---------- Supplied data

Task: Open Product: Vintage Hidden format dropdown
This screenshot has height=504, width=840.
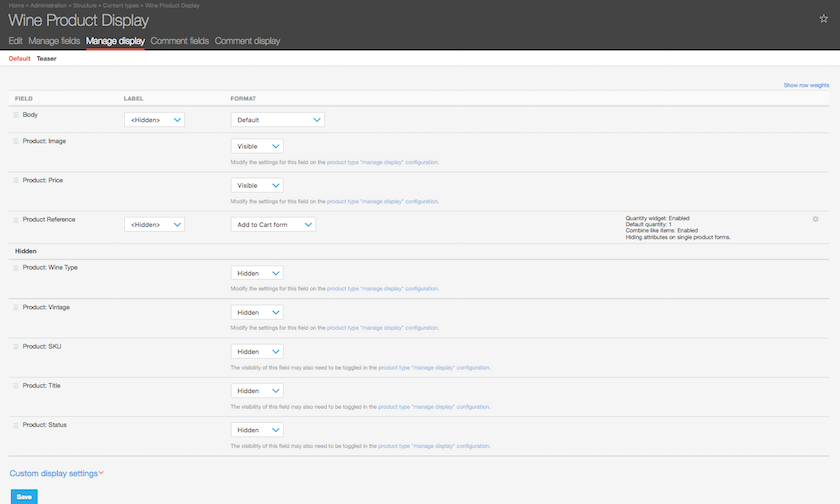Action: (256, 312)
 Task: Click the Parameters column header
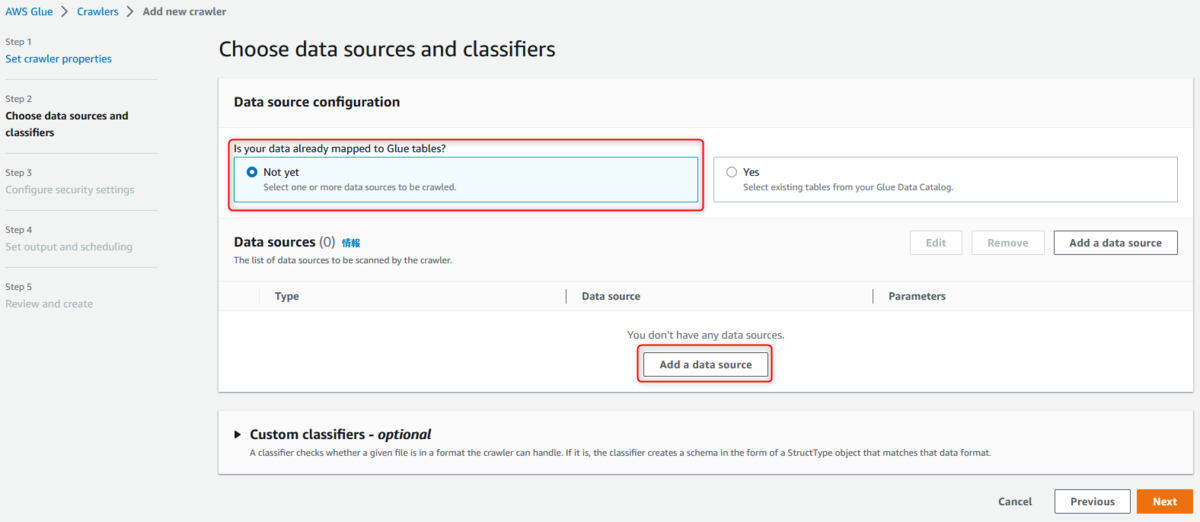(917, 296)
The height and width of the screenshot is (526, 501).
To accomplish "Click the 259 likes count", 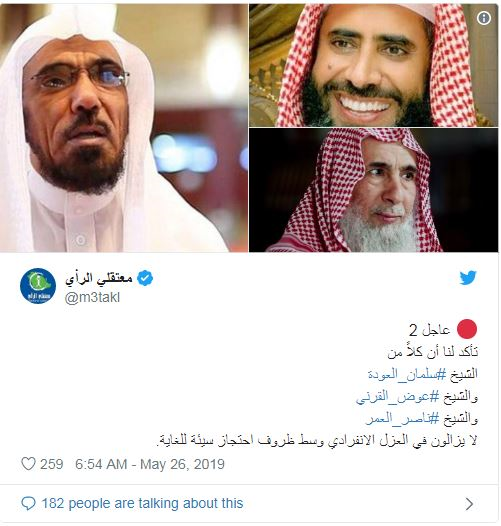I will pos(52,464).
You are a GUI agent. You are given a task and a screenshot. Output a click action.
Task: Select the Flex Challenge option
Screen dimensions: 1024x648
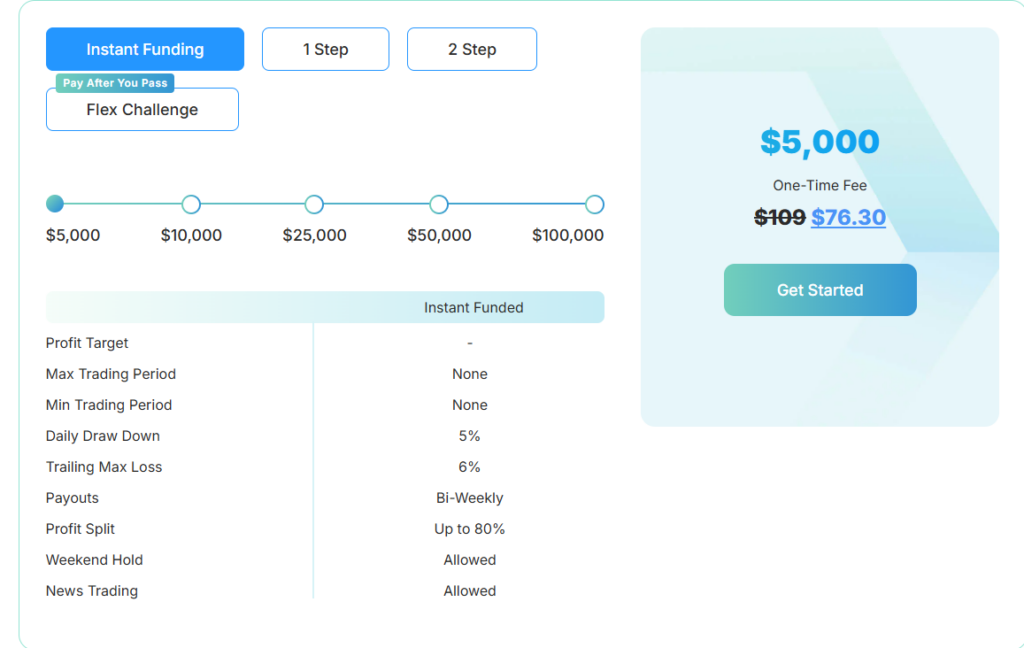pyautogui.click(x=141, y=109)
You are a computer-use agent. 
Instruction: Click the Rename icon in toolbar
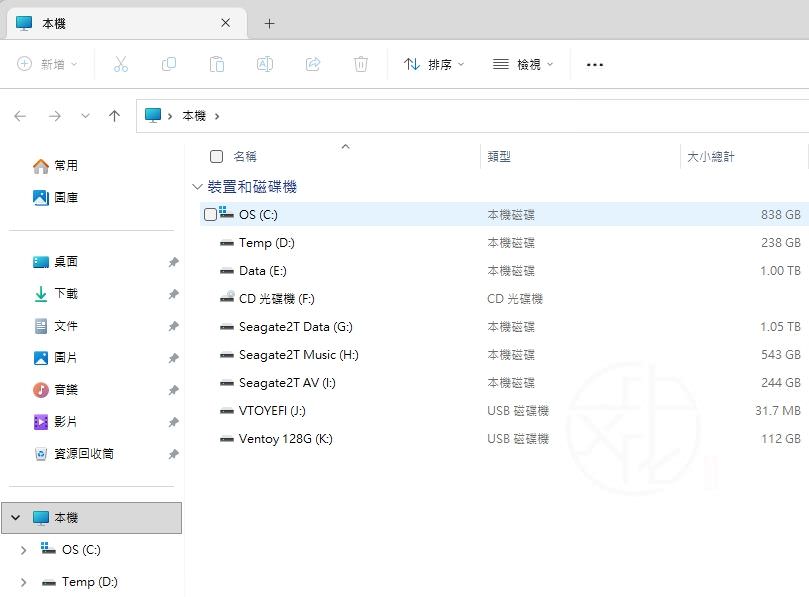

--------------------

Exercise task. Reproduce verbatim everything from the line containing "You are a computer-use agent." down to the end of the rows, omitting any pictures.

Response to this task.
You are a computer-use agent. 
Instruction: Click the Rename icon in toolbar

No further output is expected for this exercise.